“I only called half the bed,” Midas said. “You can fight Ding for the other half.”
“I’m good on the floor,” Chavez said, dragging the cushions off his chair.
Midas fell back on the mattress, bouncing once before curling up in the sheet, apparently unfazed that Yuki had slept in it the night before. He’d surely slept in much, much worse. “Don’t try anything,” he said without opening his eyes as Adara got in beside him.
“I’ll do my best to contain myself,” she said.
Chavez was already breathing deeply.
“I like your friends,” Yuki said, looking at Jack, who now sat beside her on the loveseat.
“Me too,” Ryan said. He wanted to ask her about the scratches on her face but decided against it. He was surrounded by people he trusted, and was alive after a particularly bloody day. A little mystery was a good thing.
46
John Clark was nothing if not patient. He’d seen Magdalena’s auction video in the room at Matarife’s ranch. It had sickened him enough to make it his mission to find the one who’d brought her to the States. The person who had used her and then quite literally sold her into slavery. According to Lupe, that person was Dorian Palmetto.
Clark had a nose for bad men like Palmetto, but even so, it took two days of watchful waiting to find him.
Lupe had given him the location of the cheap hotel where Palmetto liked to hang out and a vague physical description, but Clark still didn’t know exactly what he looked like. He considered the idea of calling in a favor with an old friend from the Agency — or even getting Gavin to pull the guy’s photo. In the end, though, he decided he didn’t want any kind of trail, even with trusted friends. As it turned out, in addition to running a side business trafficking in human cargo, Palmetto had a real job managing an auto parts store near the Naval Air Station Joint Reserve Base in West Fort Worth. Navy C-40 Clippers and Air Force Reserve C-130s had replaced the iconic B-52 Stratofortresses of Clark’s day when it had been a Strategic Air Command Base. Air Force F-16s and an occasional Navy F/A-18 Hornet roared overhead, invigorating Clark and helping rather than hindering his thinking process.
Clark was a traditionalist when it came to investigation, preferring well-worn shoe leather and telephoto lenses over computer analysis. But even he didn’t have any trouble learning that there were three people named Dorian Palmetto on Facebook — and one of them had graduated from Arlington Heights High School, also in West Fort Worth. It was a dangerous endeavor to see stereotypes in the world of intelligence gathering, yet looking at the smarmy mug of Palmetto’s profile picture, Clark couldn’t help thinking that he would have shot this guy had he ever approached one of his daughters. Shooting him certainly wasn’t outside the realm of possibility now.
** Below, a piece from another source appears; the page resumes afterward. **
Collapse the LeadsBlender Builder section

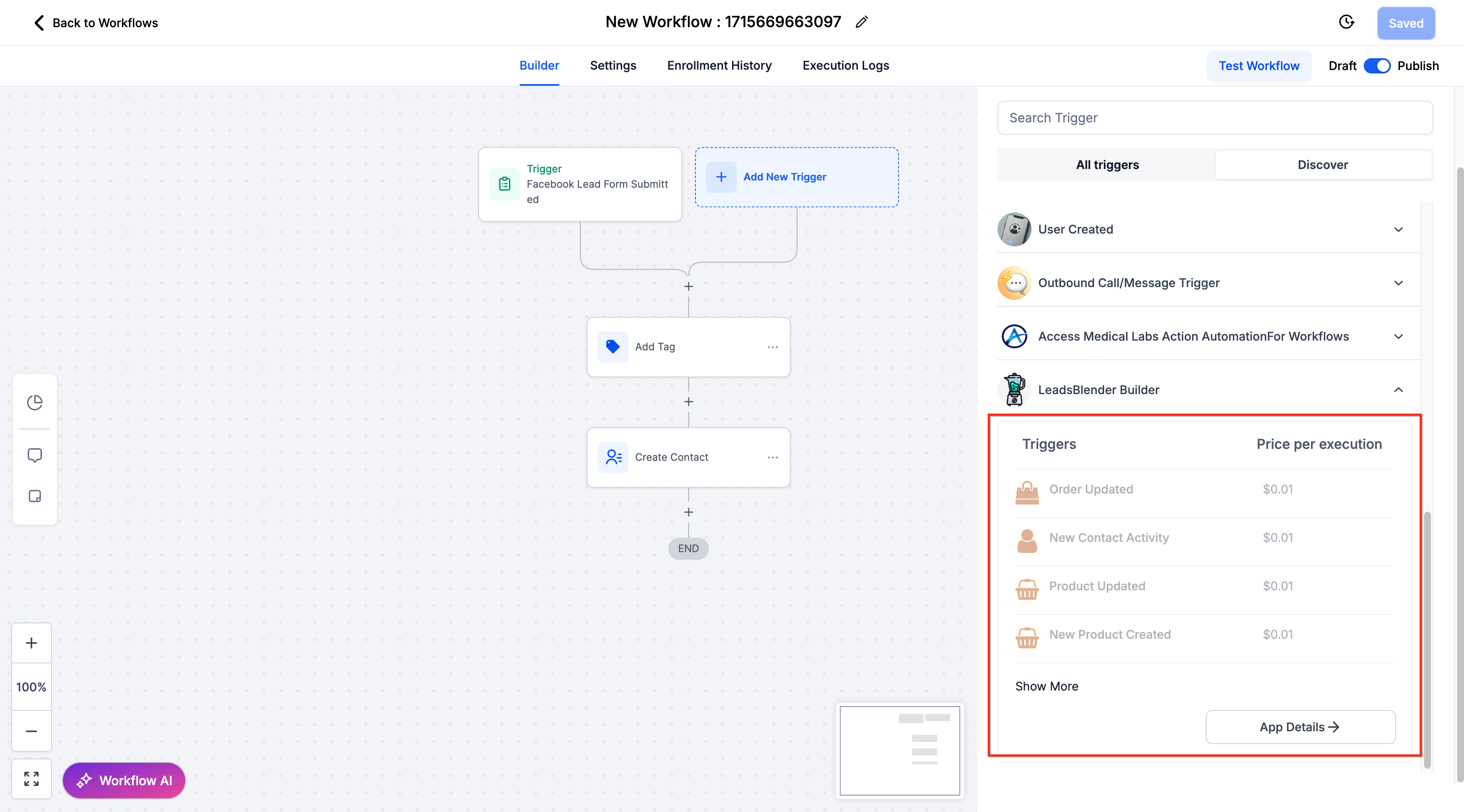click(1398, 390)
According to his profile, Dorian was married with two children, both boys. His wife was a slender waif of a thing, with freckles and braids that, not incidentally, made her look like she was in junior high school. It made Clark sick to his stomach to contemplate her horrible life. It was all based on a lie and she went to sleep every night with no idea she was married to a monster — or it was a living hell. Either way, that was about to change.
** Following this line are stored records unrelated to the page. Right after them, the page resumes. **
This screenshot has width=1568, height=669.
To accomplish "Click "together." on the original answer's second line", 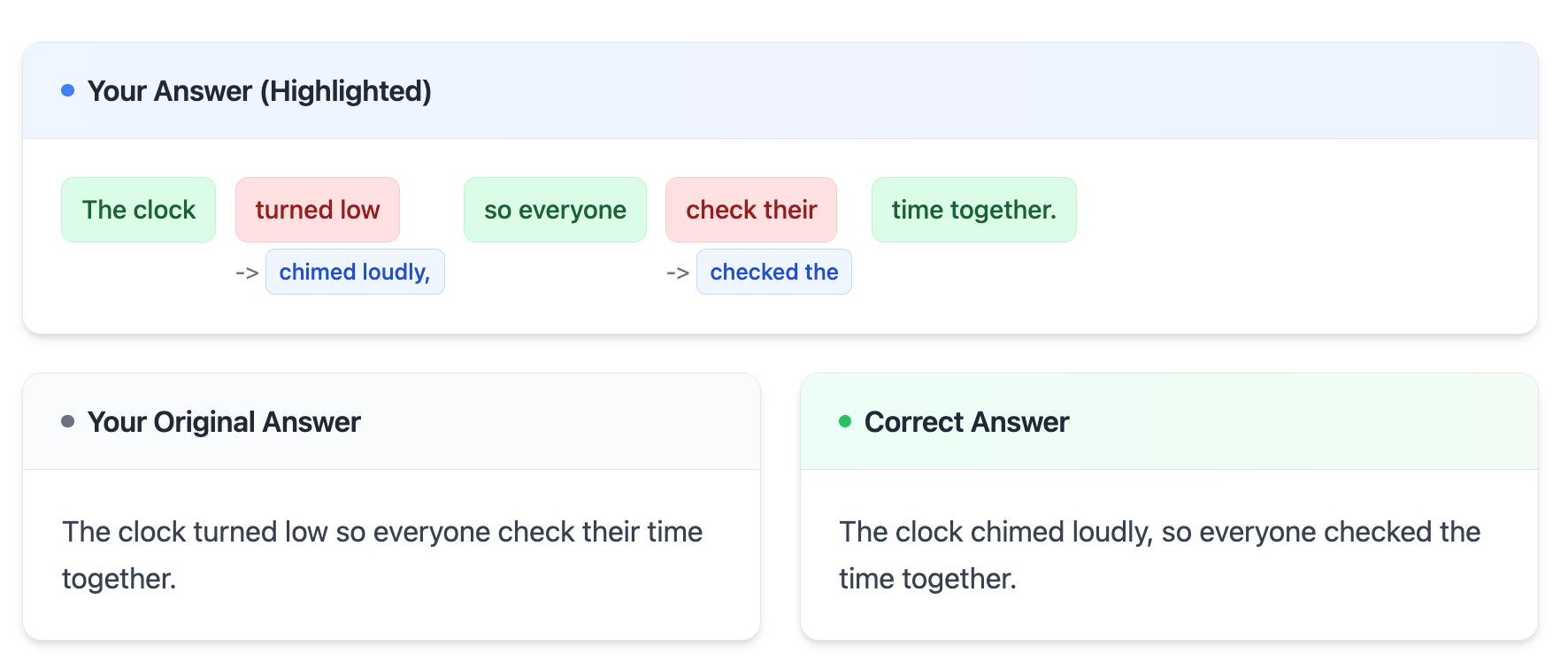I will (x=119, y=579).
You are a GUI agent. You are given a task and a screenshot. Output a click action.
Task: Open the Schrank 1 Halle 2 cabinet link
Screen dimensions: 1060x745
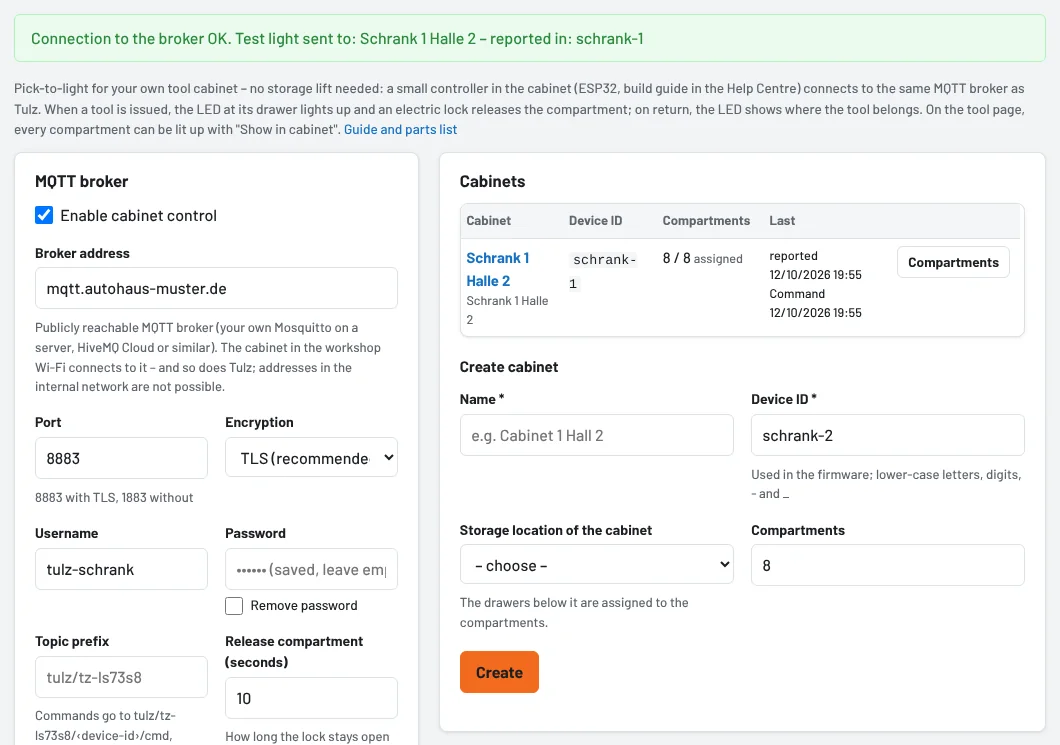(498, 269)
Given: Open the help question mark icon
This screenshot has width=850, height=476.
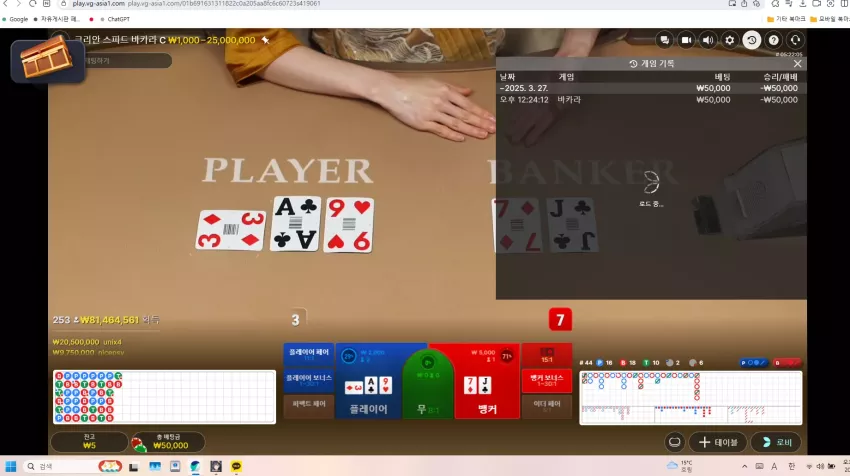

Clark knew there was a way to get GPS locations from photos on Facebook. He’d heard Gavin talk about it. But again, he decided to watch and wait. He had the address of the Auto Sphere where Palmetto worked and of the Sleeptight Inn tucked in off Loop 820, where, according to Lupe, he took new girls to “break them in.”
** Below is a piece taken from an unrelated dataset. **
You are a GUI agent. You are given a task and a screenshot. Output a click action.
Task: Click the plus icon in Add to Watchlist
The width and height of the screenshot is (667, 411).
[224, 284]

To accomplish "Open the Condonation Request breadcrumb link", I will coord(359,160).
The chain-smoking woman with peroxide-orange hair behind the front desk hadn’t given Clark a second look when he checked into the Sleeptight Inn the day before. She was evidently used to older single men in dark glasses who paid cash and kept to themselves. For a two-hundred-dollar deposit — a little over four nights’ rent — she didn’t make him show any ID.
Clark had stayed in worse places, though that had been many years ago — and Vietcong soldiers had been trying to kill him at the time. All the rooms in this single-floor motel faced the parking lot, and Clark’s room, the last one on the short leg of the L-shaped building, gave him a decent view of all the doors but the two adjacent to his. The walls were thin enough that he could hear if anyone came or went in the next room — but no one ever did.
Palmetto’s Facebook photos showed that he drove a blue Dodge Durango with damage to the right-front fender. Clark woke up to peek out the window and find the Durango parked across the lot. But by the time he got his pants on and slipped the 1911 into his holster, it was gone. It didn’t matter. He’d always been patient, and years of hunting men had endowed him with even more of that particular virtue.
Now that Lupe’s information was confirmed, Clark had no doubt that Palmetto would return.